▶ **Work item**: Copy out the entries that follow, exactly as written.

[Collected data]
• • •
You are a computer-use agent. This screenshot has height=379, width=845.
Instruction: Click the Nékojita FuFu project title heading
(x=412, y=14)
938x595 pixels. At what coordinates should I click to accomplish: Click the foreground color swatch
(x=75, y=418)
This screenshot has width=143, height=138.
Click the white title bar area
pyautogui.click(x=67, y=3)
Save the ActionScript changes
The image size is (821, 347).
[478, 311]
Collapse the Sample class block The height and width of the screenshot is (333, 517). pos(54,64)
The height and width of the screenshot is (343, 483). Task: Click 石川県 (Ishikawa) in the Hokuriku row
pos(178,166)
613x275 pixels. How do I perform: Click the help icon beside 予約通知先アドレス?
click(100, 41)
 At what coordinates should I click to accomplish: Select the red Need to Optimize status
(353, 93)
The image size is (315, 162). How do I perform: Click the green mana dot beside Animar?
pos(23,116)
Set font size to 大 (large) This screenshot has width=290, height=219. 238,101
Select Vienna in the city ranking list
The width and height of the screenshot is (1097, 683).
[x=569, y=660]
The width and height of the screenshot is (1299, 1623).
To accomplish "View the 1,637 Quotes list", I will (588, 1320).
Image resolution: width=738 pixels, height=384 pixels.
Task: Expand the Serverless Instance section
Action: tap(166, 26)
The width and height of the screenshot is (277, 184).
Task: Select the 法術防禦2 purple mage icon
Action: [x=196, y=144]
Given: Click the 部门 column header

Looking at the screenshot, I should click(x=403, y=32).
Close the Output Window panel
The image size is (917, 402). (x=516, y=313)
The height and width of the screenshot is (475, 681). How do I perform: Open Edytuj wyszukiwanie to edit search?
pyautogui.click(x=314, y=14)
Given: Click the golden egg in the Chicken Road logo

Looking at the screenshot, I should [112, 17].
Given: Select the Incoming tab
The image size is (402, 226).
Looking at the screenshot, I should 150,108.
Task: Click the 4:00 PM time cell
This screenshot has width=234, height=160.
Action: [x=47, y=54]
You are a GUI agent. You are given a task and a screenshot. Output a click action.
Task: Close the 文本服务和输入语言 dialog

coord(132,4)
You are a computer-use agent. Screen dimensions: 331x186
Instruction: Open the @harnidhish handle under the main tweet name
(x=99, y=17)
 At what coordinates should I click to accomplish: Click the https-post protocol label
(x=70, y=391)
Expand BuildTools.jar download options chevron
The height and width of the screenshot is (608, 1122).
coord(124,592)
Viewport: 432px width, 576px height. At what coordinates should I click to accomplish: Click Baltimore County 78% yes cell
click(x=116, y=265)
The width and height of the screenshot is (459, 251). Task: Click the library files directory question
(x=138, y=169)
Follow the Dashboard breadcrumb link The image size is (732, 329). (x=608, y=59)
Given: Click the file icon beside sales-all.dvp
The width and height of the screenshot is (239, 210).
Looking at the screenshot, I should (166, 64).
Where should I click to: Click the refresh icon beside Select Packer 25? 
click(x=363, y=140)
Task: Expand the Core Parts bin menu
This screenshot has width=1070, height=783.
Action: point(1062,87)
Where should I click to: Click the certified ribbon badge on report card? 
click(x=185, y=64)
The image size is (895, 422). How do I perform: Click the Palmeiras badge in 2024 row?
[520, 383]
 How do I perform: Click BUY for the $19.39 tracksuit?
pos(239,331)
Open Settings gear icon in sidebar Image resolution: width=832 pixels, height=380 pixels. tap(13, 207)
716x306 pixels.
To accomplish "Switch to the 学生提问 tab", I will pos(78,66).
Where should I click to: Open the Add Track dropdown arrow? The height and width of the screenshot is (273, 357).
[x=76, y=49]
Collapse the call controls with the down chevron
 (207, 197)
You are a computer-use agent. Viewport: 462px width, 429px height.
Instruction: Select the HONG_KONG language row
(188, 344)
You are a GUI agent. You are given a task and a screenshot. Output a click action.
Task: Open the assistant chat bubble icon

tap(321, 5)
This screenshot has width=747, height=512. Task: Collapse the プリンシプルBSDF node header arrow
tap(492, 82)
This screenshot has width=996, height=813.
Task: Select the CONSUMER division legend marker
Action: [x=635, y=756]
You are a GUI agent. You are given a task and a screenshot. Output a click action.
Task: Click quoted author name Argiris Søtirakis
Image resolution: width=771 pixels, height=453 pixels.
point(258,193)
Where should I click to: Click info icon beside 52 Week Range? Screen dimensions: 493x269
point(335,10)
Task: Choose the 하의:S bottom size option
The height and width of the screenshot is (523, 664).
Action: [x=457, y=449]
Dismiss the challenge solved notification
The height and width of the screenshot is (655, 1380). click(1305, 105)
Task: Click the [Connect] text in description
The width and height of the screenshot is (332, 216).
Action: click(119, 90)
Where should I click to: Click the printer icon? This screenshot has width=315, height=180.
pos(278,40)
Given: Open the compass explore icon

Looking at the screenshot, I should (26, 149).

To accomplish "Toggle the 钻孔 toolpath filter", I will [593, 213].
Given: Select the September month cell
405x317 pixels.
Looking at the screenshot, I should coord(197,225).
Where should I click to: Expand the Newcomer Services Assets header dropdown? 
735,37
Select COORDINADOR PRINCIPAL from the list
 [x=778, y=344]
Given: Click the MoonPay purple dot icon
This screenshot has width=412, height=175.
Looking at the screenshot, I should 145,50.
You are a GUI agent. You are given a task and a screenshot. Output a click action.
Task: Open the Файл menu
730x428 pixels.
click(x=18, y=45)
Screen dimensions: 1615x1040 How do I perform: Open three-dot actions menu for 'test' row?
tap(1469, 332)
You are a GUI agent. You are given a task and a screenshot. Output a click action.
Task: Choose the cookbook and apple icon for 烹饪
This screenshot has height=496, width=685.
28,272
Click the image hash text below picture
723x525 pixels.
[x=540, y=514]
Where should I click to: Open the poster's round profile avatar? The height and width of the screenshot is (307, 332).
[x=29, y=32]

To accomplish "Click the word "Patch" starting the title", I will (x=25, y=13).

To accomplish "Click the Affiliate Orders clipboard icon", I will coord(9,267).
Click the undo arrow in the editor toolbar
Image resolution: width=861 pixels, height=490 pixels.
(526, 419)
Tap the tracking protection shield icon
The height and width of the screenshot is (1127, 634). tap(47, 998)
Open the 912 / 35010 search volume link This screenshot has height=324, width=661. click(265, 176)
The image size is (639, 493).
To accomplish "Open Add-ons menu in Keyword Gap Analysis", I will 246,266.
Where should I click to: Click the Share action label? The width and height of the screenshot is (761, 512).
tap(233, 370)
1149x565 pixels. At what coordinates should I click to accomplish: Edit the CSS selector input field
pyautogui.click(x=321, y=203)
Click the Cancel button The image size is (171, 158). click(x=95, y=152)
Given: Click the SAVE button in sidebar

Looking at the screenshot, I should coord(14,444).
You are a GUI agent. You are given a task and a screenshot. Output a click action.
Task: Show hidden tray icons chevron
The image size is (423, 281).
• • •
▶ **Answer box**:
You are a computer-use agent. This screenshot has height=379, width=845.
Instruction: Click the Nékojita FuFu project title heading
(x=412, y=14)
938x595 pixels. At what coordinates should I click to accomplish: Click the foreground color swatch
(x=75, y=418)
This screenshot has width=143, height=138.
Click the white title bar area
pyautogui.click(x=67, y=3)
Save the ActionScript changes
The image size is (821, 347).
[478, 311]
Collapse the Sample class block The height and width of the screenshot is (333, 517). pos(54,64)
The height and width of the screenshot is (343, 483). Task: Click 石川県 (Ishikawa) in the Hokuriku row
pos(178,166)
613x275 pixels. How do I perform: Click the help icon beside 予約通知先アドレス?
click(100, 41)
 At what coordinates should I click to accomplish: Select the red Need to Optimize status
(353, 93)
The image size is (315, 162). How do I perform: Click the green mana dot beside Animar?
pos(23,116)
Set font size to 大 (large) This screenshot has width=290, height=219. 238,101
Select Vienna in the city ranking list
The width and height of the screenshot is (1097, 683).
[x=569, y=660]
The width and height of the screenshot is (1299, 1623).
To accomplish "View the 1,637 Quotes list", I will (588, 1320).
Image resolution: width=738 pixels, height=384 pixels.
Task: Expand the Serverless Instance section
Action: tap(166, 26)
The width and height of the screenshot is (277, 184).
Task: Select the 法術防禦2 purple mage icon
Action: [x=196, y=144]
Given: Click the 部门 column header

Looking at the screenshot, I should click(x=403, y=32).
Close the Output Window panel
The image size is (917, 402). (x=516, y=313)
The height and width of the screenshot is (475, 681). How do I perform: Open Edytuj wyszukiwanie to edit search?
pyautogui.click(x=314, y=14)
Given: Click the golden egg in the Chicken Road logo

Looking at the screenshot, I should [112, 17].
Given: Select the Incoming tab
The image size is (402, 226).
Looking at the screenshot, I should 150,108.
Task: Click the 4:00 PM time cell
This screenshot has width=234, height=160.
Action: [x=47, y=54]
You are a GUI agent. You are given a task and a screenshot. Output a click action.
Task: Close the 文本服务和输入语言 dialog

coord(132,4)
You are a computer-use agent. Screen dimensions: 331x186
Instruction: Open the @harnidhish handle under the main tweet name
(x=99, y=17)
 At what coordinates should I click to accomplish: Click the https-post protocol label
(x=70, y=391)
Expand BuildTools.jar download options chevron
The height and width of the screenshot is (608, 1122).
coord(124,592)
Viewport: 432px width, 576px height. At what coordinates should I click to accomplish: Click Baltimore County 78% yes cell
click(x=116, y=265)
The width and height of the screenshot is (459, 251). Task: Click the library files directory question
(x=138, y=169)
Follow the Dashboard breadcrumb link The image size is (732, 329). (x=608, y=59)
Given: Click the file icon beside sales-all.dvp
The width and height of the screenshot is (239, 210).
Looking at the screenshot, I should (166, 64).
Where should I click to: Click the refresh icon beside Select Packer 25? 
click(x=363, y=140)
Task: Expand the Core Parts bin menu
This screenshot has width=1070, height=783.
Action: point(1062,87)
Where should I click to: Click the certified ribbon badge on report card? 
click(x=185, y=64)
The image size is (895, 422). How do I perform: Click the Palmeiras badge in 2024 row?
[520, 383]
 How do I perform: Click BUY for the $19.39 tracksuit?
pos(239,331)
Open Settings gear icon in sidebar Image resolution: width=832 pixels, height=380 pixels. tap(13, 207)
716x306 pixels.
To accomplish "Switch to the 学生提问 tab", I will pos(78,66).
Where should I click to: Open the Add Track dropdown arrow? The height and width of the screenshot is (273, 357).
[x=76, y=49]
Collapse the call controls with the down chevron
 (207, 197)
You are a computer-use agent. Viewport: 462px width, 429px height.
Instruction: Select the HONG_KONG language row
(188, 344)
You are a GUI agent. You are given a task and a screenshot. Output a click action.
Task: Open the assistant chat bubble icon

tap(321, 5)
This screenshot has width=747, height=512. Task: Collapse the プリンシプルBSDF node header arrow
tap(492, 82)
This screenshot has width=996, height=813.
Task: Select the CONSUMER division legend marker
Action: [x=635, y=756]
You are a GUI agent. You are given a task and a screenshot. Output a click action.
Task: Click quoted author name Argiris Søtirakis
Image resolution: width=771 pixels, height=453 pixels.
point(258,193)
Where should I click to: Click info icon beside 52 Week Range? Screen dimensions: 493x269
point(335,10)
Task: Choose the 하의:S bottom size option
The height and width of the screenshot is (523, 664).
Action: [x=457, y=449]
Dismiss the challenge solved notification
The height and width of the screenshot is (655, 1380). click(1305, 105)
Task: Click the [Connect] text in description
The width and height of the screenshot is (332, 216).
Action: click(119, 90)
Where should I click to: Click the printer icon? This screenshot has width=315, height=180.
pos(278,40)
Given: Open the compass explore icon

Looking at the screenshot, I should (26, 149).

To accomplish "Toggle the 钻孔 toolpath filter", I will [593, 213].
Given: Select the September month cell
405x317 pixels.
Looking at the screenshot, I should coord(197,225).
Where should I click to: Expand the Newcomer Services Assets header dropdown? 
735,37
Select COORDINADOR PRINCIPAL from the list
 [x=778, y=344]
Given: Click the MoonPay purple dot icon
This screenshot has width=412, height=175.
Looking at the screenshot, I should 145,50.
You are a GUI agent. You are given a task and a screenshot. Output a click action.
Task: Open the Файл menu
730x428 pixels.
click(x=18, y=45)
Screen dimensions: 1615x1040 How do I perform: Open three-dot actions menu for 'test' row?
tap(1469, 332)
You are a GUI agent. You are given a task and a screenshot. Output a click action.
Task: Choose the cookbook and apple icon for 烹饪
This screenshot has height=496, width=685.
28,272
Click the image hash text below picture
723x525 pixels.
[x=540, y=514]
Where should I click to: Open the poster's round profile avatar? The height and width of the screenshot is (307, 332).
[x=29, y=32]

To accomplish "Click the word "Patch" starting the title", I will (x=25, y=13).

To accomplish "Click the Affiliate Orders clipboard icon", I will coord(9,267).
Click the undo arrow in the editor toolbar
Image resolution: width=861 pixels, height=490 pixels.
(526, 419)
Tap the tracking protection shield icon
The height and width of the screenshot is (1127, 634). tap(47, 998)
Open the 912 / 35010 search volume link This screenshot has height=324, width=661. click(265, 176)
The image size is (639, 493).
To accomplish "Open Add-ons menu in Keyword Gap Analysis", I will 246,266.
Where should I click to: Click the Share action label? The width and height of the screenshot is (761, 512).
tap(233, 370)
1149x565 pixels. At what coordinates should I click to accomplish: Edit the CSS selector input field
pyautogui.click(x=321, y=203)
Click the Cancel button The image size is (171, 158). click(x=95, y=152)
Given: Click the SAVE button in sidebar

Looking at the screenshot, I should coord(14,444).
You are a GUI agent. You are given a task and a screenshot. Output a click action.
Task: Show hidden tray icons chevron
The image size is (423, 281).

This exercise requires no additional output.